# Problem to work on:
Condense the paragraph beginning "Large Language Model (LLM) has demonstrated" in the paper on robust prompt optimization below into a short bulleted list that keeps its main facts.

# Selected extract:

============================================================

Robust Prompt Optimization for Large Language Models Against Distribution Shifts
Moxin Li, Wenjie Wang, Fuli Feng, Yixin Cao, Jizhi Zhang, Tat-Seng Chua
TL;DR
This work identifies a robustness gap in gradient-free prompt optimization for LLMs under distribution shifts between source and target groups. It introduces the Generalized Prompt Optimization (GPO) framework, which leverages a meta-prompt–driven generation of multiple prompts, label ensemble strategies on unlabeled target inputs, and joint optimization to produce a single task-specific prompt that generalizes across distributions. Through extensive experiments across 16 datasets spanning six NLP tasks, GPO improves target-group performance while maintaining source-group performance relative to strong baselines like APE and APO, and shows effectiveness across multiple backbone LLMs, including GPT-4. The study highlights the importance of accurate target-labeling and consistency thresholds, and points to practical avenues for deploying robust prompts in real-world, shifting environments.
Abstract
Large Language Model (LLM) has demonstrated significant ability in various Natural Language Processing tasks. However, their effectiveness is highly dependent on the phrasing of the task prompt, leading to research on automatic prompt optimization using labeled task data. We reveal that these prompt optimization techniques are vulnerable to distribution shifts such as subpopulation shifts, which are common for LLMs in real-world scenarios such as customer reviews analysis. In this light, we propose a new problem of robust prompt optimization for LLMs against distribution shifts, which requires the prompt optimized over the labeled source group can simultaneously generalize to an unlabeled target group. To solve this problem, we propose Generalized Prompt Optimization framework, which incorporates the unlabeled data from the target group into prompt optimization. Extensive experimental results demonstrate the effectiveness of the proposed framework with significant performance improvement on the target group and comparable performance on the source group.

============================================================

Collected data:
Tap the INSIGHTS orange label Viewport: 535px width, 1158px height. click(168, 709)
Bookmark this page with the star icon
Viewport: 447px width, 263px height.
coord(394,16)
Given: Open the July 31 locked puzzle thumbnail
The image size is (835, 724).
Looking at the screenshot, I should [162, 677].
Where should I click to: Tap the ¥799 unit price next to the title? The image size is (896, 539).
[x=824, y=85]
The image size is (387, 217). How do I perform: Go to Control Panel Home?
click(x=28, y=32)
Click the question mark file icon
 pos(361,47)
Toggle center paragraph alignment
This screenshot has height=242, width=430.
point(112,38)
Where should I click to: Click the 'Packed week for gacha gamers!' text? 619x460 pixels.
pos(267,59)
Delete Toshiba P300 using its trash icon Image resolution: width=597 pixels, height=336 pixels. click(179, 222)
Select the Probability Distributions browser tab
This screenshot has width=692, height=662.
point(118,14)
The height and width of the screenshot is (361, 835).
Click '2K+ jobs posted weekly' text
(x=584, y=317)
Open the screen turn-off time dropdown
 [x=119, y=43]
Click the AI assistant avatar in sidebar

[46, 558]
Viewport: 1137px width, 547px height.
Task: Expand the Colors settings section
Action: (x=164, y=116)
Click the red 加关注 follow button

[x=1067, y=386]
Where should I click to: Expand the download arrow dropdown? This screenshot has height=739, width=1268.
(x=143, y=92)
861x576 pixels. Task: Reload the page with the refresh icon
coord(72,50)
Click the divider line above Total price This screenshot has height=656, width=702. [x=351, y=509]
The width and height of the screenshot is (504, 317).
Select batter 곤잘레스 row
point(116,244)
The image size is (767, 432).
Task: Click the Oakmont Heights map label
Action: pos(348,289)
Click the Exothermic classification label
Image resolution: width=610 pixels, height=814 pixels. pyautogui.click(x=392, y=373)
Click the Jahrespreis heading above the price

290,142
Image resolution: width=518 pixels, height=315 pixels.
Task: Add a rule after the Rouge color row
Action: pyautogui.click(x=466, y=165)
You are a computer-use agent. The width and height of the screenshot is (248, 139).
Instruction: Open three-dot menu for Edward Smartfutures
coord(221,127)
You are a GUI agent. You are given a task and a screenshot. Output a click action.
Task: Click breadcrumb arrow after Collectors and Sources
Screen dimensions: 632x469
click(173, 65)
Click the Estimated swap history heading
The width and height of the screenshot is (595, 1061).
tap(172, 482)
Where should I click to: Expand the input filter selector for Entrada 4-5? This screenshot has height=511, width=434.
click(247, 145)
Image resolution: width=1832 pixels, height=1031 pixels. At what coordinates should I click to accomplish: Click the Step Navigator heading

============================================================

# Solved exercise:
- LLMs perform well on many NLP tasks. Their effectiveness depends heavily on how the task prompt is phrased, which has led to research on automatic prompt optimization using labeled task data.
- These prompt optimization techniques are vulnerable to distribution shifts such as subpopulation shifts. These shifts are common in real-world uses like customer review analysis.
- The authors propose a new problem, robust prompt optimization against distribution shifts. A prompt optimized on a labeled source group must also generalize to an unlabeled target group.
- To solve it, they propose the Generalized Prompt Optimization framework, which brings unlabeled target-group data into prompt optimization.
- Experiments show significant performance improvement on the target group and comparable performance on the source group.